*WHAT TO PRODUCE*: Reply with each record repeated exactly.

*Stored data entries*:
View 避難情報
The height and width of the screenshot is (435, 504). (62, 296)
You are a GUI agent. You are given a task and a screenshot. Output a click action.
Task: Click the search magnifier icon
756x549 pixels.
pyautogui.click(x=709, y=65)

*THE ANSWER*:
View 避難情報
The height and width of the screenshot is (435, 504). (62, 296)
You are a GUI agent. You are given a task and a screenshot. Output a click action.
Task: Click the search magnifier icon
756x549 pixels.
pyautogui.click(x=709, y=65)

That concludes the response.